The Verdict
A New Mexico state court jury found Meta liable for nearly $400 million in civil damages. The charge: failing to protect children from predators on Facebook and Instagram. The state attorney general proved that Meta knew its platforms were being used to target minors and did not act.
This is not a fine from a regulator. This is a jury of citizens saying a $1.5 trillion company failed at the most basic responsibility — keeping kids safe.
What Was Proven
The trial centered on allegations that Meta violated New Mexico consumer protection laws and actively misled residents about the safety of its apps. The evidence showed that Meta had internal data about predatory behavior on its platforms and chose engagement metrics over child safety.
The algorithm that keeps you scrolling is the same algorithm that connects predators to children. Meta knew this. The jury agreed.
Why This Matters Beyond the Fine
$400 million is a rounding error for Meta. They made $134 billion in revenue last year. But the precedent is not about the dollar amount. It is about liability.
Every other state attorney general is now looking at this verdict and asking: can we do the same thing? If New Mexico won on consumer protection grounds, California, Texas, New York, and 47 other states have the same laws. This is the beginning of a wave, not an isolated case.
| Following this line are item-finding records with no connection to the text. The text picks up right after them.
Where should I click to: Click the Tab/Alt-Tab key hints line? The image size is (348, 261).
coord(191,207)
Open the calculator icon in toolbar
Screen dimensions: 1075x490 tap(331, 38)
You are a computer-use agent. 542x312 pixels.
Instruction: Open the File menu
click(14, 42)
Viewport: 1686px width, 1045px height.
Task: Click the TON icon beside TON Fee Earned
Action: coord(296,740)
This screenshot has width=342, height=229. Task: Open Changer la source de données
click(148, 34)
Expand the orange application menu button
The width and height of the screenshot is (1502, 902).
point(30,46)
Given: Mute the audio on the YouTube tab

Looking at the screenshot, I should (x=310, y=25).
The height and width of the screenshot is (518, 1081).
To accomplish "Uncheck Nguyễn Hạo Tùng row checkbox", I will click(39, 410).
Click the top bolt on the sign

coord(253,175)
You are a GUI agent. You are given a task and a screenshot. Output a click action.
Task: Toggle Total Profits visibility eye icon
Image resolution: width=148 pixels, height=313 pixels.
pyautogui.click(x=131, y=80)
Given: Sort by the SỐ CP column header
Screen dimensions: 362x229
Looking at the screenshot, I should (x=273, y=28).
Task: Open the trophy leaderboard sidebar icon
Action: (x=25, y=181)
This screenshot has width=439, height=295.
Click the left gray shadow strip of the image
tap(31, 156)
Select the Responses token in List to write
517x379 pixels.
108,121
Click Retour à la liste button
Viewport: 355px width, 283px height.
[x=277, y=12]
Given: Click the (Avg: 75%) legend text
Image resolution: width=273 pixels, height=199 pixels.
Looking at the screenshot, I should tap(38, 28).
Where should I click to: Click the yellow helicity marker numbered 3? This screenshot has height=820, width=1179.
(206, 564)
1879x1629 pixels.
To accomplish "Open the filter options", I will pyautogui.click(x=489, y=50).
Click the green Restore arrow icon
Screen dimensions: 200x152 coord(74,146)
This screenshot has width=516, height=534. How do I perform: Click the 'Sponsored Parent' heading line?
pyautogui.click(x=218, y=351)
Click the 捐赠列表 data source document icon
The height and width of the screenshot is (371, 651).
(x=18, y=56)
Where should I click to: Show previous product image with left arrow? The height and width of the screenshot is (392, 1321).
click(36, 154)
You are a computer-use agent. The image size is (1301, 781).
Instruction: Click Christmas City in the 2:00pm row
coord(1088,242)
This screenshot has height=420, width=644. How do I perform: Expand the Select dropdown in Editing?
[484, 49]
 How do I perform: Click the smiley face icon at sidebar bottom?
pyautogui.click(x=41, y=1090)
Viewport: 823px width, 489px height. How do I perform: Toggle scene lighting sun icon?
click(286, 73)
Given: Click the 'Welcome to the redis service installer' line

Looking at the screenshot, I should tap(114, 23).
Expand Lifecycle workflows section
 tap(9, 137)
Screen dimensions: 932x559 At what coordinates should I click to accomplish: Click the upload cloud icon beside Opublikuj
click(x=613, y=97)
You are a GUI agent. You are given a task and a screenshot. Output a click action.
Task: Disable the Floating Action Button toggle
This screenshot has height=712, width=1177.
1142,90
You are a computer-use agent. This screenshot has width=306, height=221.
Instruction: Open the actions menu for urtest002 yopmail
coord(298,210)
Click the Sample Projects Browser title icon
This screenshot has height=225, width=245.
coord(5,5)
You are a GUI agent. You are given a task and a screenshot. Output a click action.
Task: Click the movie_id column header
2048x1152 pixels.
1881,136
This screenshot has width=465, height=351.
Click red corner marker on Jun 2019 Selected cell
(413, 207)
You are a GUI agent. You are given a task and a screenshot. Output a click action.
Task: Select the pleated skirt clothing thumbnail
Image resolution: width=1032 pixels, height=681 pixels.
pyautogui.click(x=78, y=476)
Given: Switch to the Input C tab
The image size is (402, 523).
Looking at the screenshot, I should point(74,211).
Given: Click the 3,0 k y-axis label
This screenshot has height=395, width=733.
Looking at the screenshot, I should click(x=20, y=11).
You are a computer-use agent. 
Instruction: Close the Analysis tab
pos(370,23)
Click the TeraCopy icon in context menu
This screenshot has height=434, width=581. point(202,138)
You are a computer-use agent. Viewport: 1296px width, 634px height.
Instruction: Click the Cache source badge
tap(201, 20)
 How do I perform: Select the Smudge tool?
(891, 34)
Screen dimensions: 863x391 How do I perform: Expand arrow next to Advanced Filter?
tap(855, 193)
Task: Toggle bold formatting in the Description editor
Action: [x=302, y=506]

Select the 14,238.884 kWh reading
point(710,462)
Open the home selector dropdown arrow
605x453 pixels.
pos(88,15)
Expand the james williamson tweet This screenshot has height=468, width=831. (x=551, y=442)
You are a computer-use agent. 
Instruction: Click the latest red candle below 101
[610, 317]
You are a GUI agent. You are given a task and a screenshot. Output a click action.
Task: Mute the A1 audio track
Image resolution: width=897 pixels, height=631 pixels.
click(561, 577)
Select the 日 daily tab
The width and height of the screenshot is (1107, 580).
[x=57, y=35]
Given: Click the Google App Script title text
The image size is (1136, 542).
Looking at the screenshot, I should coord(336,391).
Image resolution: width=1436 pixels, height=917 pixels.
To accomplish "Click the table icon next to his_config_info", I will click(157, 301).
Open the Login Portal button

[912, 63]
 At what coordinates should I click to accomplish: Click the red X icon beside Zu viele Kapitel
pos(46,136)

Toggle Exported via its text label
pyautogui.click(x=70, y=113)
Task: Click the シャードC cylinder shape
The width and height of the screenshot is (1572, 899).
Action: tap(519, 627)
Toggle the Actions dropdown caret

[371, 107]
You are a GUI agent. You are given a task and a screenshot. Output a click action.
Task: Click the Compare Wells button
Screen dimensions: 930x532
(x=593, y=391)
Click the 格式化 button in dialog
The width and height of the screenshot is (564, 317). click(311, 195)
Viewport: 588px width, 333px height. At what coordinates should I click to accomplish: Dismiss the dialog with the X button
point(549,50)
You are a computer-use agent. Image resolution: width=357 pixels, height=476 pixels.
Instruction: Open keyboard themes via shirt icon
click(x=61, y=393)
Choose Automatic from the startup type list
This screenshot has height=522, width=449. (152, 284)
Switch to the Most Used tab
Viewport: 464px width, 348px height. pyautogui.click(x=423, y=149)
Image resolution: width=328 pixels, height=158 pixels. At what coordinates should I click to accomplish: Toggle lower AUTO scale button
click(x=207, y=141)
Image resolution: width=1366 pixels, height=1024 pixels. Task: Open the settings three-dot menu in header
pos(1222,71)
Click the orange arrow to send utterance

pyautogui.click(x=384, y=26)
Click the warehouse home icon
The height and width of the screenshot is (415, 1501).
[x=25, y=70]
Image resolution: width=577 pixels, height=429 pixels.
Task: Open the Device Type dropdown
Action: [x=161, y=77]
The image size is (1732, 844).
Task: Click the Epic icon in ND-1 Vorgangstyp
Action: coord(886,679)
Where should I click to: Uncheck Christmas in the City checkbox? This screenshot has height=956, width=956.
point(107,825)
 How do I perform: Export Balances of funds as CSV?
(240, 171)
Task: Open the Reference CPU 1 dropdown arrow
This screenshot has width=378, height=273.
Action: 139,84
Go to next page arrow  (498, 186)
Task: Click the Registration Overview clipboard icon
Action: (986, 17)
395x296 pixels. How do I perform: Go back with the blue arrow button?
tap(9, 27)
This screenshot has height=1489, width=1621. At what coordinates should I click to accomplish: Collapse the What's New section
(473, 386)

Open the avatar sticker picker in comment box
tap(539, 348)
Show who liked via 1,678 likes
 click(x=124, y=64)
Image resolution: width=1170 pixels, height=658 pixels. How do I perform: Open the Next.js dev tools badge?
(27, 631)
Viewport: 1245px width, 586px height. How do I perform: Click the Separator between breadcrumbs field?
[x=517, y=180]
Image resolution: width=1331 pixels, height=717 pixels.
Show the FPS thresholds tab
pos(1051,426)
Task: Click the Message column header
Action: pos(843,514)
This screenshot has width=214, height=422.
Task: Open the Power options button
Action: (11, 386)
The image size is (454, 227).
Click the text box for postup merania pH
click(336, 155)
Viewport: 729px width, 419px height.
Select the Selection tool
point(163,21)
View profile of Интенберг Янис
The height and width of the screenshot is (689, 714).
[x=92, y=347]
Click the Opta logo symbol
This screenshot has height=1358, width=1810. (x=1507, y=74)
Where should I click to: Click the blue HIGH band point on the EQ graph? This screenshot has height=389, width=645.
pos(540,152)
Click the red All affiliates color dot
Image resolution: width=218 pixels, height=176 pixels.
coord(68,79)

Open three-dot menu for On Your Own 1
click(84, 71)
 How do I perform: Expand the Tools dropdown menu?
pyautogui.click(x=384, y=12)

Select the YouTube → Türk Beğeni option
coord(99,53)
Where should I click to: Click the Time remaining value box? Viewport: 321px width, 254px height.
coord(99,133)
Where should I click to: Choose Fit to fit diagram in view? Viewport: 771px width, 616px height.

For $META shareholders, the risk is not this verdict. It is 50 more of them.
The Regulatory Trajectory
Congress has been talking about children online safety for years and doing nothing. Juries are doing what Congress will not. The KOSA bill has stalled repeatedly. State-level litigation is filling the vacuum.
Meta, TikTok, Snap, and X all face similar exposure. But Meta is the biggest target because it has the most users, the most data, and now the most damning verdict on record.